Using st_size on FIFO files or stdin will cause super_len to return 0 as the length #2215

cecton · 2014-09-10T12:10:28Z

Hello,

Use Case

I run a process using subprocess and give the stdout as data of a POST request. Since it is a file-descriptor, it has a fileno, and super_len() "stat" the file descriptor and use the st_size to determine the length.

The problem is: if the st_size returned is 0, it is possibly due to other reasons, in this case: the length is not determined (despite st_size is 0). But requests send a header specifying a Content-Length of 0 whilst it is actually not determined.

Work Around

Wrap the stream in a generator, so the method fileno() cannot be accessed anymore.

request.post(url, data=(x for x in p.stdout))

Another Use Case

[14:05:31] ~ > mkfifo /tmp/a
[14:05:35] ~ > stat /tmp/a
  File: ‘/tmp/a’
  Size: 0               Blocks: 0          IO Block: 4096   fifo
Device: 1eh/30d Inode: 514910      Links: 1
Access: (0644/prw-r--r--)  Uid: ( 1001/ openerp)   Gid: (  100/   users)
Access: 2014-09-10 14:05:35.415835558 +0200
Modify: 2014-09-10 14:05:35.415835558 +0200
Change: 2014-09-10 14:05:35.415835558 +0200
 Birth: -

The size of a named pipe is 0.

Fix

According to man 2 stat:

For most files under the /proc directory, stat() does not return the file size in the st_size field; instead the field is returned with the value 0.

I guess super_len() should return st_size if st_size if bigger than 0, otherwise None.

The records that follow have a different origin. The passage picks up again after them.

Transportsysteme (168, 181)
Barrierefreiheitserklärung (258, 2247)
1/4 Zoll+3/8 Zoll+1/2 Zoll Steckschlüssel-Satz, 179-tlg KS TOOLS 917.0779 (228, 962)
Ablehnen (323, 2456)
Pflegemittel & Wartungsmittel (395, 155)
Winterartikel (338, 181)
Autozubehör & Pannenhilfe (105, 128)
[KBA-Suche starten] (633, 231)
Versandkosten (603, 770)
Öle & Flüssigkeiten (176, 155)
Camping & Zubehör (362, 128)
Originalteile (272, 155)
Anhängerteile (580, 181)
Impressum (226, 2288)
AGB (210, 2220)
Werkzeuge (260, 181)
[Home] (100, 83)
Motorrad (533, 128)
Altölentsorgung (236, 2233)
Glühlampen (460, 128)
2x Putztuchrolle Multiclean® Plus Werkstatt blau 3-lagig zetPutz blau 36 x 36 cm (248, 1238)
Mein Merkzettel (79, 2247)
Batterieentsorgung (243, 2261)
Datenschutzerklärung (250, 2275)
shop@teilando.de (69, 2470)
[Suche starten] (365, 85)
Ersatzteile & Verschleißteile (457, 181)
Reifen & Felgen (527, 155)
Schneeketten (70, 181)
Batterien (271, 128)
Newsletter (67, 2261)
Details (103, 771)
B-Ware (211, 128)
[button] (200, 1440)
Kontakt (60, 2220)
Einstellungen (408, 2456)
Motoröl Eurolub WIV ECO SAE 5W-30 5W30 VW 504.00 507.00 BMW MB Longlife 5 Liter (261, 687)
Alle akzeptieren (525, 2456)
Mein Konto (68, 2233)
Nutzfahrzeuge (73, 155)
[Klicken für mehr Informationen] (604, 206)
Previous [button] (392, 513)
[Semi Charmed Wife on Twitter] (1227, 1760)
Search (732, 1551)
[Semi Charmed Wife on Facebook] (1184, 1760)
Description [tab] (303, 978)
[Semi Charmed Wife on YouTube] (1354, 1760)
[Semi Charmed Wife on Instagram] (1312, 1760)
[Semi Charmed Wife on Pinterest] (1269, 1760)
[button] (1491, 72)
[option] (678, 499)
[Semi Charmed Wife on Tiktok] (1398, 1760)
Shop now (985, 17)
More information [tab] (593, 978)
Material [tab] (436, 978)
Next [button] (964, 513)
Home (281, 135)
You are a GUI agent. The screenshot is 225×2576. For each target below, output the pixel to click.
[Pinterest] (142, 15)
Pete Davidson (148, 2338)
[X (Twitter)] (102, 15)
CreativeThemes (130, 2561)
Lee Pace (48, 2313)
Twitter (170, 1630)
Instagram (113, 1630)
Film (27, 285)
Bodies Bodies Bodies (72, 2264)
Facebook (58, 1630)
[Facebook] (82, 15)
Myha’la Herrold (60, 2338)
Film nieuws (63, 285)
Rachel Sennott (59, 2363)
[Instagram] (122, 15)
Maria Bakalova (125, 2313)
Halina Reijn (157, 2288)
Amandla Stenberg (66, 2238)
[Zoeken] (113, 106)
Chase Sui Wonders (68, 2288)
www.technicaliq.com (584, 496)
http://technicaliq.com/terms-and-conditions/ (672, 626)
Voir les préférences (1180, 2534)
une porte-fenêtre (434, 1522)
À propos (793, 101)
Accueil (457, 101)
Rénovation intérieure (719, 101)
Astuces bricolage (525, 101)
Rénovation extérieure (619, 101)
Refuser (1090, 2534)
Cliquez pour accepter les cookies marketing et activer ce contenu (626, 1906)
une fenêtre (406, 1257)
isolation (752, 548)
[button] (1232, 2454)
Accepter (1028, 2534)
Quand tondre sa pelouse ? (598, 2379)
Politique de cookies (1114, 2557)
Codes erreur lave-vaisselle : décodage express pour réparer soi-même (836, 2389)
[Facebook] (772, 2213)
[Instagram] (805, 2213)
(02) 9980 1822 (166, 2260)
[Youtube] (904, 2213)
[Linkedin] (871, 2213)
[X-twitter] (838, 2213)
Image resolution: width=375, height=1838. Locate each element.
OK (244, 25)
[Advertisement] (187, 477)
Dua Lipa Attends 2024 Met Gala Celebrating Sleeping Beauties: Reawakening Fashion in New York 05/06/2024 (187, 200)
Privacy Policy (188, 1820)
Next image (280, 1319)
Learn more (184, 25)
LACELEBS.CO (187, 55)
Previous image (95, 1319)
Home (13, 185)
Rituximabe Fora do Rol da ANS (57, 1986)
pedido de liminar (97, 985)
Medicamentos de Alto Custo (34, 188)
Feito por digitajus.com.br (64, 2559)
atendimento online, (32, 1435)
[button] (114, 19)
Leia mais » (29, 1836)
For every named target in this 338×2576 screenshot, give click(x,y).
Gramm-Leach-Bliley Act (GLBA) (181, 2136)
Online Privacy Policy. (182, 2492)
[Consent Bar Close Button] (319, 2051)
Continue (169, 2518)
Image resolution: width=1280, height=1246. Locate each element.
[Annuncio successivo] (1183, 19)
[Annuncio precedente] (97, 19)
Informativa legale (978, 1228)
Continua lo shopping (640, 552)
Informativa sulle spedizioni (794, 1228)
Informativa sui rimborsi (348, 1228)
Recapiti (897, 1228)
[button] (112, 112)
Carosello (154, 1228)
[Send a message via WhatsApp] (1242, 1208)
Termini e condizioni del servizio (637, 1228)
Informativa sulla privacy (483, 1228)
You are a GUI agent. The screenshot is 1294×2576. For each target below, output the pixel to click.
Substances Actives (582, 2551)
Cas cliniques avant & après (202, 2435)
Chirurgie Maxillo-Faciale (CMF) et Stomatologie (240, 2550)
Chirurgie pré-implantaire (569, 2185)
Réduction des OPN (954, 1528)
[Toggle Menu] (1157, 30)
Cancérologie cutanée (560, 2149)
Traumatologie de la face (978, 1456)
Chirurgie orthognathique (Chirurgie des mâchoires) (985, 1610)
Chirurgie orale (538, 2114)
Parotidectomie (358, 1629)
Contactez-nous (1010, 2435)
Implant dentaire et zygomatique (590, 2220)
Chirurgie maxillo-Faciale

The text was updated successfully, but these errors were encountered:

Lukasa · 2014-09-10T12:29:09Z

Thanks for reporting this issue!

This is an interesting case. Here are my thoughts. First, on the positive side, the effect of this change is that we'd switch to chunked encoding for the upload. This is good, that's clearly the correct behaviour when passed a named pipe.

On the downside, how should we react to a user passing us a file of zero length to upload? Sending content-length 0 has always been fairly clear. Sending a chunked upload of zero length is a bit weird, but not the end of the world, and it works fine.

In practice I'm +0.5 on the proposed change. I think we gain more than we lose.

cecton · 2014-09-10T12:44:19Z

Maybe we should check if the user has specified Transfer-Encoding in the header, because, according to the RFC, it conflicts with Content-Length and therefore there is no use to check the file size.

My code will look like this instead:

request.post(url, data=p.stdout,
             headers={
                 'Content-Type': "octet/stream",
                 'Transfer-Encoding': "chunked",
             })

...which makes a lot more sense.

Note: actually I just tested with curl and curl automatically removed the Content-Length because I specified Transfer-Encoding.

sigmavirus24 · 2014-09-10T12:53:03Z

Maybe we should check if the user has specified Transfer-Encoding in the header, because, according to the RFC, it conflicts with Content-Length and therefore there is no use to check the file size.

Except we have a policy of not doing that. We will check for the existence of headers specified by the user before trying to set those same headers (e.g., if you specify 'Content-Length': '10', we won't set that), but checking values of other headers is not currently acceptable.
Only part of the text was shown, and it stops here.